---------- DOCUMENT SECTION ----------

03/30/2021 News & Commentary – Korea

News & commentary by Dave Maxwell. Edited and published by Daniel Riggs.

1. Vice-Director of Information and Publicity Department of WPK Central Committee Kim Yo Jong Releases Statement

2. N.K. leader’s sister slams Moon as ‘parrot’ repeating Washington’s ‘gangster-like logic’

3. Cheong Wa Dae calls N. Korea’s criticism of President Moon ‘regrettable’

4. Law banning leaflets into N. Korea to take effect this week

5. Moon’s peace initiative faces more deadlock

6. North Korean leader’s sister slams South Korea’s Moon for criticism of recent missile test

7. US eyes additional UN action on N. Korea after missile tests

8. North Korea likely to escape punishment for rocket launches

9. North Korea Is Not A Serious Negotiator And Biden Will Act Accordingly – Analysis

10. S. Korea capable of intercepting N.K. short-range missiles: defense ministry

11. Biden must confront North Korea via Beijing by John Bolton

12. Reports of North Korea’s Return to a Command Economy Have Been Exaggerated

13. China and North Korea to revive trade in April amid US tension

14. Asia Trip Offers Preview of Biden Administration’s North Korea Policy

15. S. Korea ‘strongly condemns’ Japan’s approval of school texts laying claim to Dokdo

 

1. Vice-Director of Information and Publicity Department of WPK Central Committee Kim Yo Jong Releases Statement

kcnawatch.org

So here is Kim Yo-jong’s statement criticizing President Moon and calling him a parrot of the US.

---------- GIVEN RECORDS ----------

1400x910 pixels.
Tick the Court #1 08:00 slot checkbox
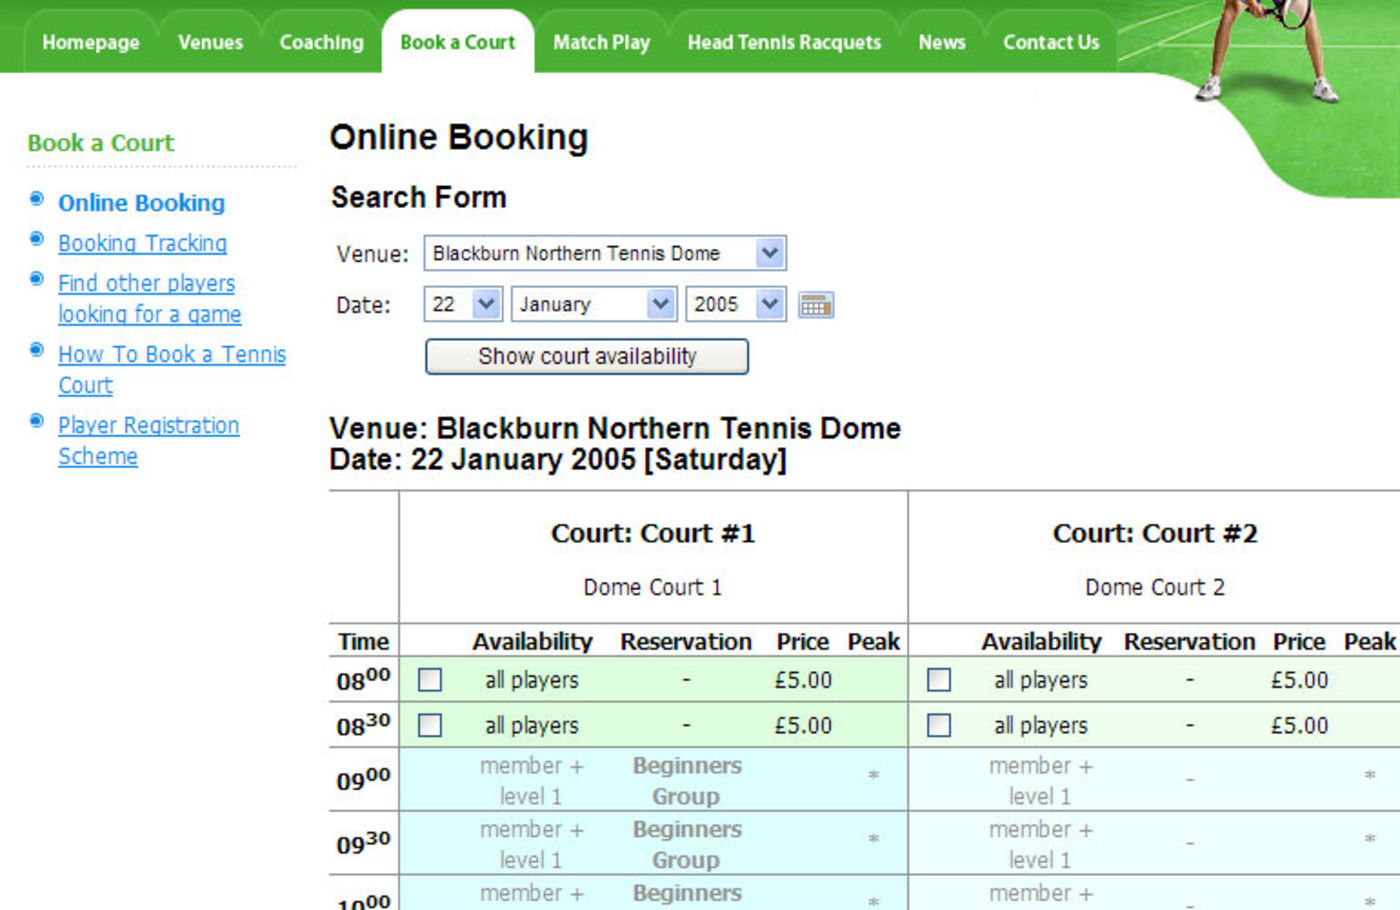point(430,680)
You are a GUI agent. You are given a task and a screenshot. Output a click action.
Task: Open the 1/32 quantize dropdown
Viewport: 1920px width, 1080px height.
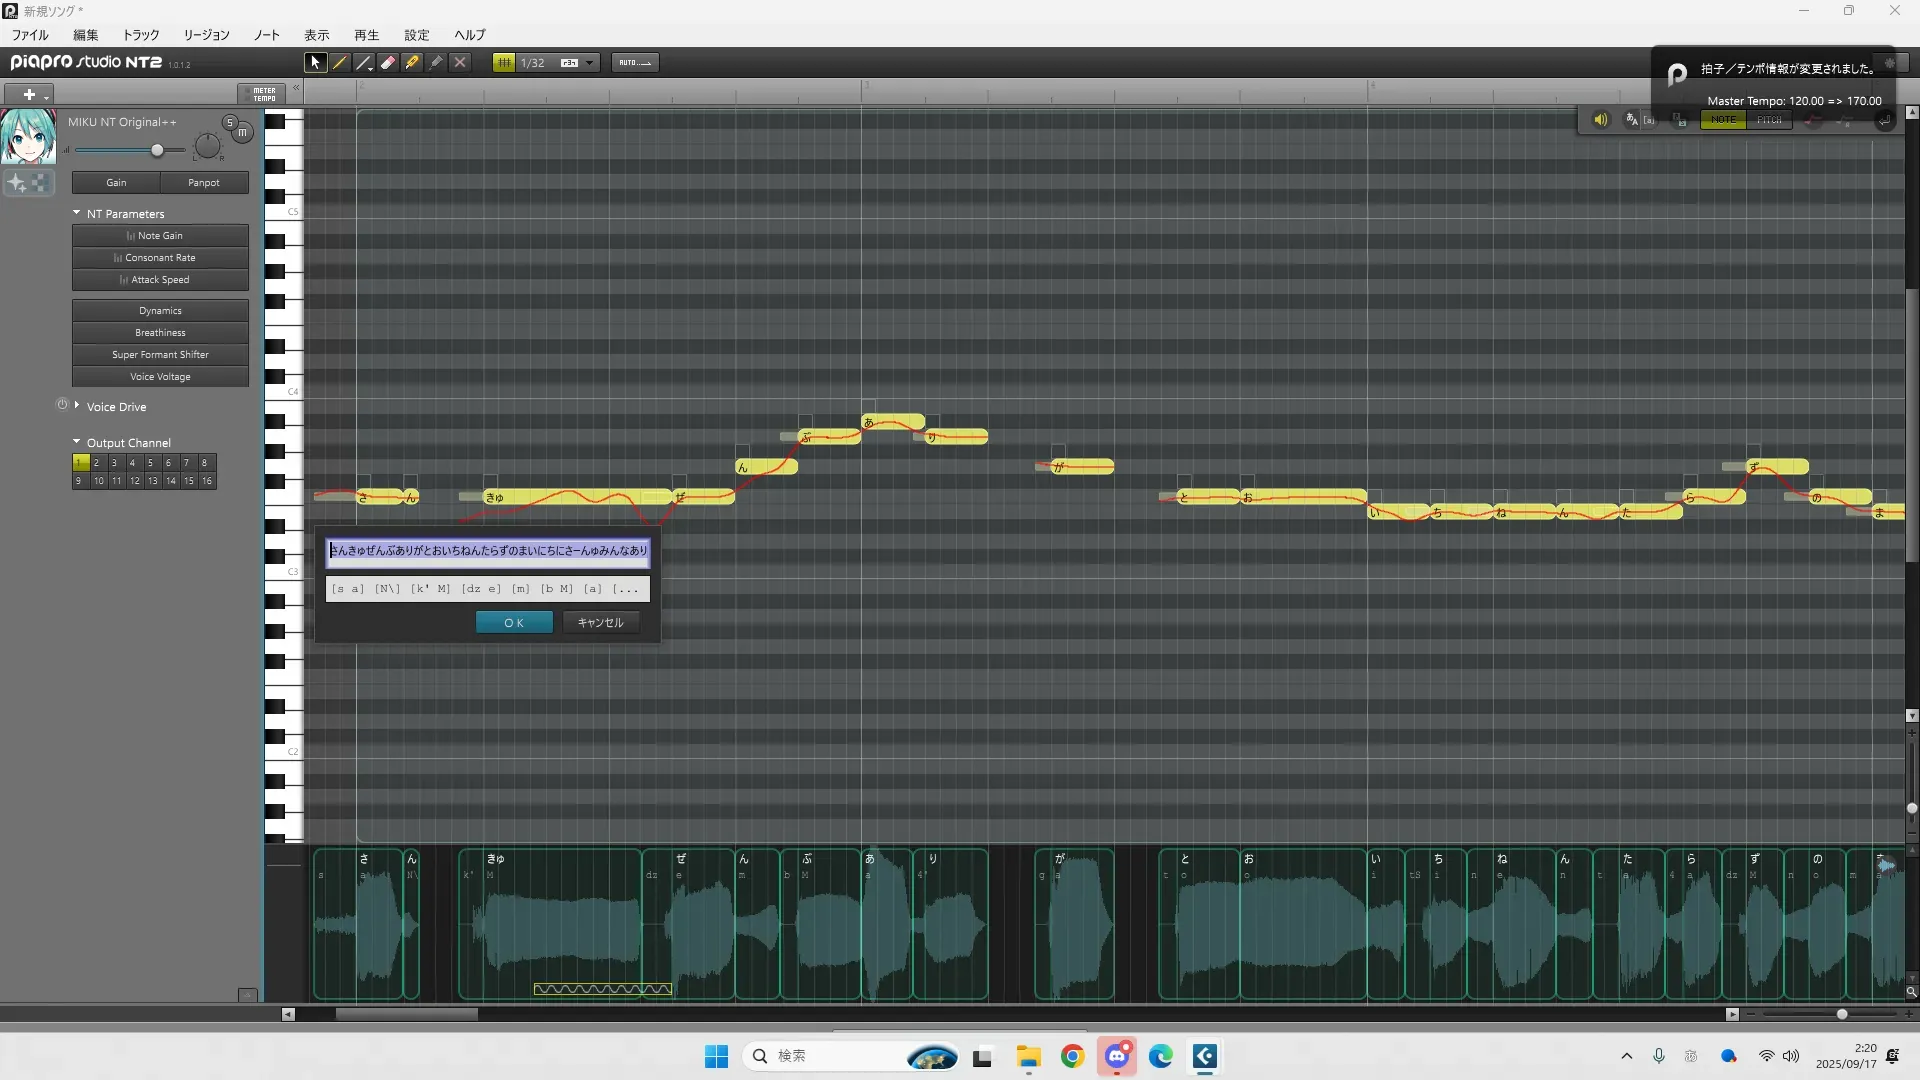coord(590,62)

----------
---------- GIVEN RECORDS ----------

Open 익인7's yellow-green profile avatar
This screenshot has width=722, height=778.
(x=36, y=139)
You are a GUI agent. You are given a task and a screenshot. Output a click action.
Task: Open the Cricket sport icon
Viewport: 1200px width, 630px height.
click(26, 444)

----------
---------- GIVEN RECORDS ----------

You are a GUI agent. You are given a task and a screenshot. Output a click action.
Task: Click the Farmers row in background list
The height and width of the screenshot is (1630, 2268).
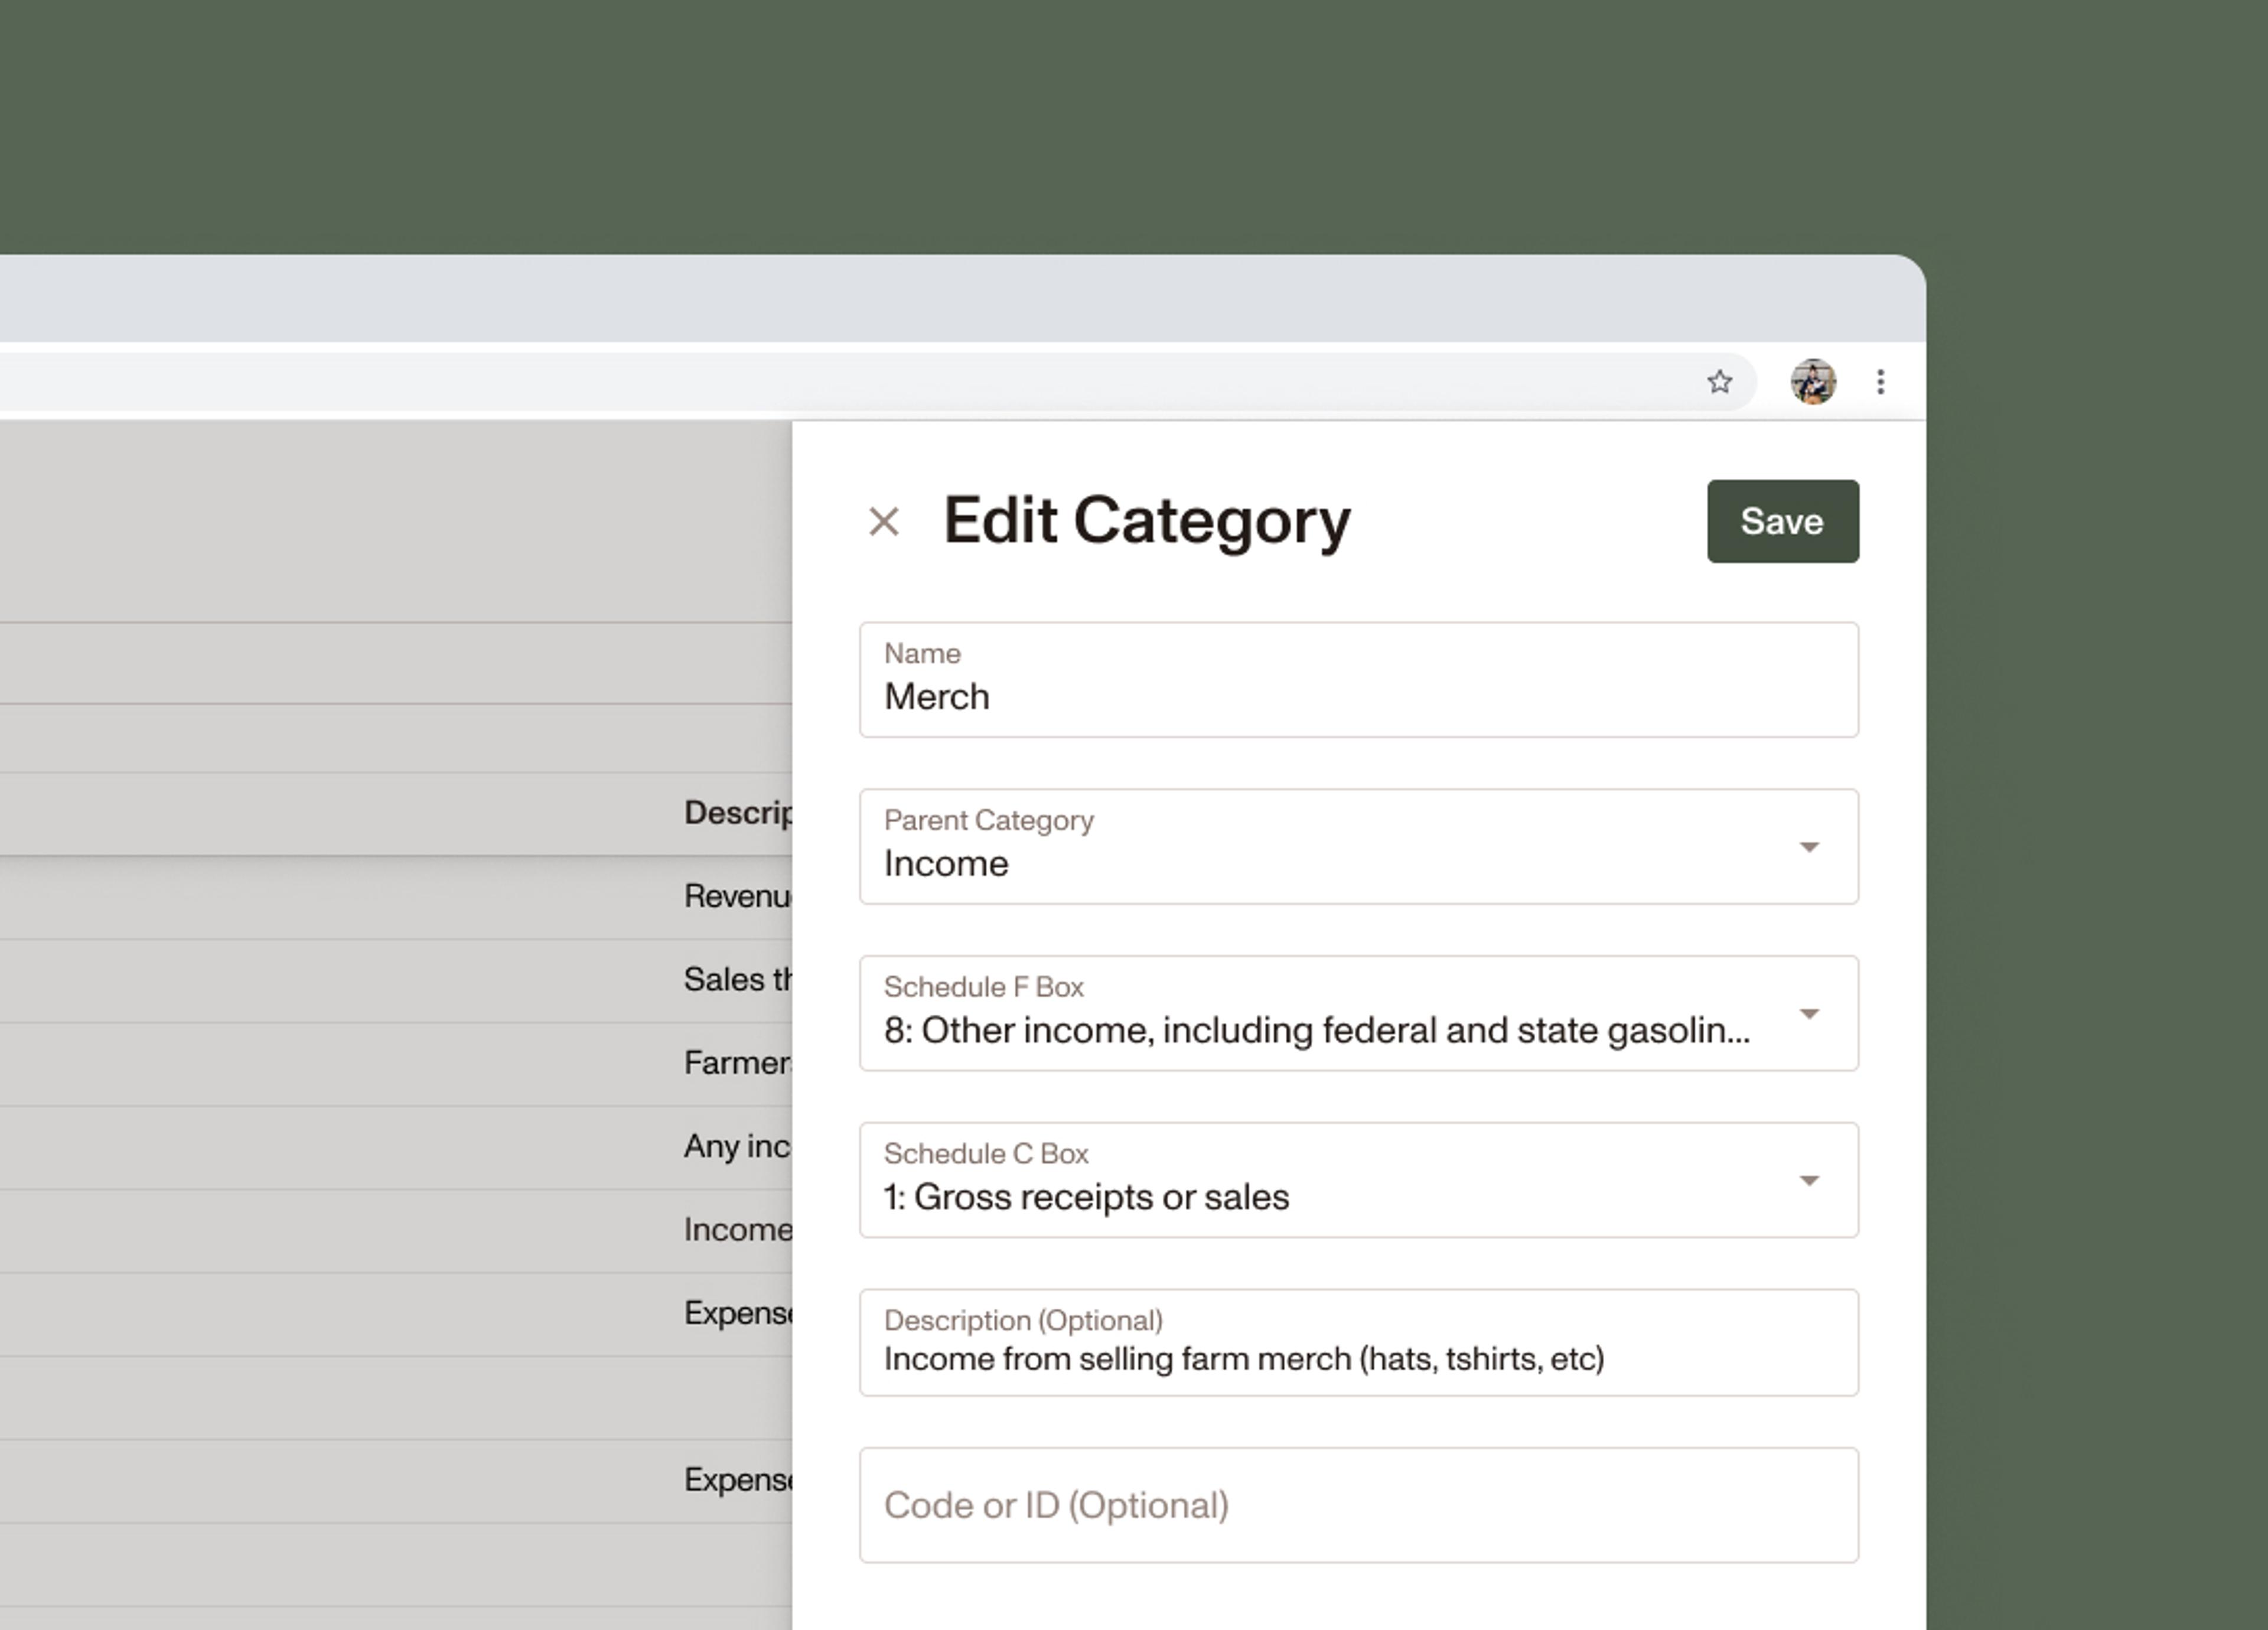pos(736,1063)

----------

__WHAT TO WORK ON__:
[1] Answer these questions from the Korea news digest:
(a) Who edited and published the digest?
(b) Which website is listed as the source for the first item?
(c) According to the first item, what does Kim Yo-jong call President Moon?
[2] Please repeat the part of the Korea news digest that begins at "14. Asia Trip Offers" and ends after "parrot of the US.", switching "parrot" to "mouthpiece".
The records are separate material and have no connection to the news digest.

__RESPONSES TO THE TASKS__:
[1]
(a) Daniel Riggs
(b) kcnawatch.org
(c) A parrot of the US

[2]
14. Asia Trip Offers Preview of Biden Administration’s North Korea Policy

15. S. Korea ‘strongly condemns’ Japan’s approval of school texts laying claim to Dokdo

 

1. Vice-Director of Information and Publicity Department of WPK Central Committee Kim Yo Jong Releases Statement

kcnawatch.org

So here is Kim Yo-jong’s statement criticizing President Moon and calling him a mouthpiece of the US.